* [Exercise instructions]: Repeat each entry exactly.

======== Supplied material ========

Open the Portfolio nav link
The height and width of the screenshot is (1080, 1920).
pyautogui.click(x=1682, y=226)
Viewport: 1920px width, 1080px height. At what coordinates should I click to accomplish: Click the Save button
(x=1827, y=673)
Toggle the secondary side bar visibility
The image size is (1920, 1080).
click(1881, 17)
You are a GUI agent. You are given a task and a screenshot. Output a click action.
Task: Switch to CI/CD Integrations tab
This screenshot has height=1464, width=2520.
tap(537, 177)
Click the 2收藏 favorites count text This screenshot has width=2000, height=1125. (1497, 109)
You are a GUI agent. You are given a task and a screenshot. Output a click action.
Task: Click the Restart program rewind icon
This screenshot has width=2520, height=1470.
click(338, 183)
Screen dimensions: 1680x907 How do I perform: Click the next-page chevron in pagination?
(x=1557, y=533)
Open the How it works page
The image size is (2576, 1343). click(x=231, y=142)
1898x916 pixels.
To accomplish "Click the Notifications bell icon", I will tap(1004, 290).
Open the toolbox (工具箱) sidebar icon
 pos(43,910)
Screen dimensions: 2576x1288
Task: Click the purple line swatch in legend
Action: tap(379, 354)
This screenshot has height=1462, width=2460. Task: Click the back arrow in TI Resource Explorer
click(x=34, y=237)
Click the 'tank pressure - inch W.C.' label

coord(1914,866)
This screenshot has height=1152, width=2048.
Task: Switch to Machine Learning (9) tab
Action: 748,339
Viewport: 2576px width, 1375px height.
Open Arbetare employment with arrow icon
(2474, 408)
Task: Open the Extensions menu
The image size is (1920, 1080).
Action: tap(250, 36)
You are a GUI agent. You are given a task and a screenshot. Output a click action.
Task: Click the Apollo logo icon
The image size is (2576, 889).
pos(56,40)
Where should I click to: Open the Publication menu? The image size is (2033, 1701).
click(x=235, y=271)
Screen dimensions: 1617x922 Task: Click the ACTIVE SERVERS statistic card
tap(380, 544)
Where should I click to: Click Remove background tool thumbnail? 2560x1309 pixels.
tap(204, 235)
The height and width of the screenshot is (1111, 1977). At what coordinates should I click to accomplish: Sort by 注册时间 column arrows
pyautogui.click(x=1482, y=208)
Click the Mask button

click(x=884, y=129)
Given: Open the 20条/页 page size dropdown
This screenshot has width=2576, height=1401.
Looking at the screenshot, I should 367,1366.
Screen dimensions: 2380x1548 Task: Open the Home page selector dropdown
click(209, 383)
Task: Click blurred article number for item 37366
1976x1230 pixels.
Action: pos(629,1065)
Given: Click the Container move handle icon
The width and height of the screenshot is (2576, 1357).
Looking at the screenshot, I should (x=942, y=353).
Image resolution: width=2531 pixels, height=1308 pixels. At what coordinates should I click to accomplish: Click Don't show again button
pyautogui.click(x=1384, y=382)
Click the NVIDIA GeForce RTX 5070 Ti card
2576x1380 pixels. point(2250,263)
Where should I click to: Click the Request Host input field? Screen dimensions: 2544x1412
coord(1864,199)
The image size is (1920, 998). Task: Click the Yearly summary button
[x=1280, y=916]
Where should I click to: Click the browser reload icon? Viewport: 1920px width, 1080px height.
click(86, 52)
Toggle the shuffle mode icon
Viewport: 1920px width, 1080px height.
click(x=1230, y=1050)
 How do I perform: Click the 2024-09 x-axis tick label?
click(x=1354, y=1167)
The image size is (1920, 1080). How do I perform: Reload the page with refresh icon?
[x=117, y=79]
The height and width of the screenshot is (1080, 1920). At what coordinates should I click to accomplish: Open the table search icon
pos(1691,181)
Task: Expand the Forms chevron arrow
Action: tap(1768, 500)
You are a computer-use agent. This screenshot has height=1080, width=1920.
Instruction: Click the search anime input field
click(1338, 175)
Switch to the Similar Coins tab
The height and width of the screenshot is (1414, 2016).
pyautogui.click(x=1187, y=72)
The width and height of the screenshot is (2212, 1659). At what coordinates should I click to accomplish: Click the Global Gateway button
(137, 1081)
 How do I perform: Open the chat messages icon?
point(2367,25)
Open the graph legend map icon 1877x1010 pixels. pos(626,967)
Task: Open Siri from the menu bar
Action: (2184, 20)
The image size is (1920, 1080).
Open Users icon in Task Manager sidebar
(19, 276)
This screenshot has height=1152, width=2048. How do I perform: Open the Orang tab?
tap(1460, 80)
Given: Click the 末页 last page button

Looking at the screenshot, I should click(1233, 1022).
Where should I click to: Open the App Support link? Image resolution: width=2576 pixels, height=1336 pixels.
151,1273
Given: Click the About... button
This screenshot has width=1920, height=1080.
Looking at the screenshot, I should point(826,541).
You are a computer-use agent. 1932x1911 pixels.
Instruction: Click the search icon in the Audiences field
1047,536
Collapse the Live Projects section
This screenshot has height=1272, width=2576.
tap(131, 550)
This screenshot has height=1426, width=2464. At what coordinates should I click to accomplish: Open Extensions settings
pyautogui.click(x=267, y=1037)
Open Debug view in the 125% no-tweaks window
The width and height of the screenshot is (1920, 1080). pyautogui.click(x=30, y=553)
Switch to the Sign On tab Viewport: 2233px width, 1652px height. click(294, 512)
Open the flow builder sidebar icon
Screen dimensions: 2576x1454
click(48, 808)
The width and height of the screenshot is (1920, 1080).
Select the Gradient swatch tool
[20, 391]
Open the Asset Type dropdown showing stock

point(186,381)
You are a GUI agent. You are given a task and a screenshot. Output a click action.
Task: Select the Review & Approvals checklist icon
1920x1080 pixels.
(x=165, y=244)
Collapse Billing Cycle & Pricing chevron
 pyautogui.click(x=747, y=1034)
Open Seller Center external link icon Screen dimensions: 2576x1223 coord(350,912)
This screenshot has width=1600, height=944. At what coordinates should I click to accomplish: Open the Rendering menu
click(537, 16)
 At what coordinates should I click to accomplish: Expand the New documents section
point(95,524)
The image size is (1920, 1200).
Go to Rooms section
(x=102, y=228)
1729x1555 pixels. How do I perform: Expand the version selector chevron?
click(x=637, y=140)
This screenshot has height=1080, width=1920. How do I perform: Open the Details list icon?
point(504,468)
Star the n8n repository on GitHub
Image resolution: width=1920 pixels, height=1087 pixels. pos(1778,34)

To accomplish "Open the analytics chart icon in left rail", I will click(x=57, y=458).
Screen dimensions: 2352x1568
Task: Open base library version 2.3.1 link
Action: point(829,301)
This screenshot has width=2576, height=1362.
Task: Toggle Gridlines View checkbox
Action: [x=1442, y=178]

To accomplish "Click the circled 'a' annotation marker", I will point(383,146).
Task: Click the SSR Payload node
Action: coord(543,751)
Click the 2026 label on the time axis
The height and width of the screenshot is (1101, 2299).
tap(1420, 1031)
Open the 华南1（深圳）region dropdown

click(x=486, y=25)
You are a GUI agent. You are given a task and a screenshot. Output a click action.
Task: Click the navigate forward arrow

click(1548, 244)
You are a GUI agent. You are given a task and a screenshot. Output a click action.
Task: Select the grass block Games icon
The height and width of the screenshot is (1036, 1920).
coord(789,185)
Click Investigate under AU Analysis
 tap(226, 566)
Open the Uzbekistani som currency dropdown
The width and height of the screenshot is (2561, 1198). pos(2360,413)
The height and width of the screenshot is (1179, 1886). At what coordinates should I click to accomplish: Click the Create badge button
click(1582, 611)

========

* [Exercise answer]:
Open the Portfolio nav link
The height and width of the screenshot is (1080, 1920).
pyautogui.click(x=1682, y=226)
Viewport: 1920px width, 1080px height. At what coordinates should I click to accomplish: Click the Save button
(x=1827, y=673)
Toggle the secondary side bar visibility
The image size is (1920, 1080).
click(1881, 17)
You are a GUI agent. You are given a task and a screenshot. Output a click action.
Task: Switch to CI/CD Integrations tab
This screenshot has height=1464, width=2520.
tap(537, 177)
Click the 2收藏 favorites count text This screenshot has width=2000, height=1125. (1497, 109)
You are a GUI agent. You are given a task and a screenshot. Output a click action.
Task: Click the Restart program rewind icon
This screenshot has width=2520, height=1470.
click(338, 183)
Screen dimensions: 1680x907 How do I perform: Click the next-page chevron in pagination?
(x=1557, y=533)
Open the How it works page
The image size is (2576, 1343). click(x=231, y=142)
1898x916 pixels.
To accomplish "Click the Notifications bell icon", I will tap(1004, 290).
Open the toolbox (工具箱) sidebar icon
 pos(43,910)
Screen dimensions: 2576x1288
Task: Click the purple line swatch in legend
Action: tap(379, 354)
This screenshot has height=1462, width=2460. Task: Click the back arrow in TI Resource Explorer
click(x=34, y=237)
Click the 'tank pressure - inch W.C.' label

coord(1914,866)
This screenshot has height=1152, width=2048.
Task: Switch to Machine Learning (9) tab
Action: 748,339
Viewport: 2576px width, 1375px height.
Open Arbetare employment with arrow icon
(2474, 408)
Task: Open the Extensions menu
The image size is (1920, 1080).
Action: tap(250, 36)
You are a GUI agent. You are given a task and a screenshot. Output a click action.
Task: Click the Apollo logo icon
The image size is (2576, 889).
pos(56,40)
Where should I click to: Open the Publication menu? The image size is (2033, 1701).
click(x=235, y=271)
Screen dimensions: 1617x922 Task: Click the ACTIVE SERVERS statistic card
tap(380, 544)
Where should I click to: Click Remove background tool thumbnail? 2560x1309 pixels.
tap(204, 235)
The height and width of the screenshot is (1111, 1977). At what coordinates should I click to accomplish: Sort by 注册时间 column arrows
pyautogui.click(x=1482, y=208)
Click the Mask button

click(x=884, y=129)
Given: Open the 20条/页 page size dropdown
This screenshot has width=2576, height=1401.
Looking at the screenshot, I should 367,1366.
Screen dimensions: 2380x1548 Task: Open the Home page selector dropdown
click(209, 383)
Task: Click blurred article number for item 37366
1976x1230 pixels.
Action: pos(629,1065)
Given: Click the Container move handle icon
The width and height of the screenshot is (2576, 1357).
Looking at the screenshot, I should (x=942, y=353).
Image resolution: width=2531 pixels, height=1308 pixels. At what coordinates should I click to accomplish: Click Don't show again button
pyautogui.click(x=1384, y=382)
Click the NVIDIA GeForce RTX 5070 Ti card
2576x1380 pixels. point(2250,263)
Where should I click to: Click the Request Host input field? Screen dimensions: 2544x1412
coord(1864,199)
The image size is (1920, 998). Task: Click the Yearly summary button
[x=1280, y=916]
Where should I click to: Click the browser reload icon? Viewport: 1920px width, 1080px height.
click(86, 52)
Toggle the shuffle mode icon
Viewport: 1920px width, 1080px height.
click(x=1230, y=1050)
 How do I perform: Click the 2024-09 x-axis tick label?
click(x=1354, y=1167)
The image size is (1920, 1080). How do I perform: Reload the page with refresh icon?
[x=117, y=79]
The height and width of the screenshot is (1080, 1920). At what coordinates should I click to accomplish: Open the table search icon
pos(1691,181)
Task: Expand the Forms chevron arrow
Action: tap(1768, 500)
You are a computer-use agent. This screenshot has height=1080, width=1920.
Instruction: Click the search anime input field
click(1338, 175)
Switch to the Similar Coins tab
The height and width of the screenshot is (1414, 2016).
pyautogui.click(x=1187, y=72)
The width and height of the screenshot is (2212, 1659). At what coordinates should I click to accomplish: Click the Global Gateway button
(137, 1081)
 How do I perform: Open the chat messages icon?
point(2367,25)
Open the graph legend map icon 1877x1010 pixels. pos(626,967)
Task: Open Siri from the menu bar
Action: (2184, 20)
The image size is (1920, 1080).
Open Users icon in Task Manager sidebar
(19, 276)
This screenshot has height=1152, width=2048. How do I perform: Open the Orang tab?
tap(1460, 80)
Given: Click the 末页 last page button

Looking at the screenshot, I should click(1233, 1022).
Where should I click to: Open the App Support link? Image resolution: width=2576 pixels, height=1336 pixels.
151,1273
Given: Click the About... button
This screenshot has width=1920, height=1080.
Looking at the screenshot, I should point(826,541).
You are a computer-use agent. 1932x1911 pixels.
Instruction: Click the search icon in the Audiences field
1047,536
Collapse the Live Projects section
This screenshot has height=1272, width=2576.
tap(131, 550)
This screenshot has height=1426, width=2464. At what coordinates should I click to accomplish: Open Extensions settings
pyautogui.click(x=267, y=1037)
Open Debug view in the 125% no-tweaks window
The width and height of the screenshot is (1920, 1080). pyautogui.click(x=30, y=553)
Switch to the Sign On tab Viewport: 2233px width, 1652px height. click(294, 512)
Open the flow builder sidebar icon
Screen dimensions: 2576x1454
click(48, 808)
The width and height of the screenshot is (1920, 1080).
Select the Gradient swatch tool
[20, 391]
Open the Asset Type dropdown showing stock

point(186,381)
You are a GUI agent. You are given a task and a screenshot. Output a click action.
Task: Select the Review & Approvals checklist icon
1920x1080 pixels.
(x=165, y=244)
Collapse Billing Cycle & Pricing chevron
 pyautogui.click(x=747, y=1034)
Open Seller Center external link icon Screen dimensions: 2576x1223 coord(350,912)
This screenshot has width=1600, height=944. At what coordinates should I click to accomplish: Open the Rendering menu
click(537, 16)
 At what coordinates should I click to accomplish: Expand the New documents section
point(95,524)
The image size is (1920, 1200).
Go to Rooms section
(x=102, y=228)
1729x1555 pixels. How do I perform: Expand the version selector chevron?
click(x=637, y=140)
This screenshot has height=1080, width=1920. How do I perform: Open the Details list icon?
point(504,468)
Star the n8n repository on GitHub
Image resolution: width=1920 pixels, height=1087 pixels. pos(1778,34)

To accomplish "Open the analytics chart icon in left rail", I will click(x=57, y=458).
Screen dimensions: 2352x1568
Task: Open base library version 2.3.1 link
Action: point(829,301)
This screenshot has width=2576, height=1362.
Task: Toggle Gridlines View checkbox
Action: [x=1442, y=178]

To accomplish "Click the circled 'a' annotation marker", I will point(383,146).
Task: Click the SSR Payload node
Action: coord(543,751)
Click the 2026 label on the time axis
The height and width of the screenshot is (1101, 2299).
tap(1420, 1031)
Open the 华南1（深圳）region dropdown

click(x=486, y=25)
You are a GUI agent. You are given a task and a screenshot. Output a click action.
Task: Click the navigate forward arrow

click(1548, 244)
You are a GUI agent. You are given a task and a screenshot. Output a click action.
Task: Select the grass block Games icon
The height and width of the screenshot is (1036, 1920).
coord(789,185)
Click Investigate under AU Analysis
 tap(226, 566)
Open the Uzbekistani som currency dropdown
The width and height of the screenshot is (2561, 1198). pos(2360,413)
The height and width of the screenshot is (1179, 1886). At what coordinates should I click to accomplish: Click the Create badge button
click(1582, 611)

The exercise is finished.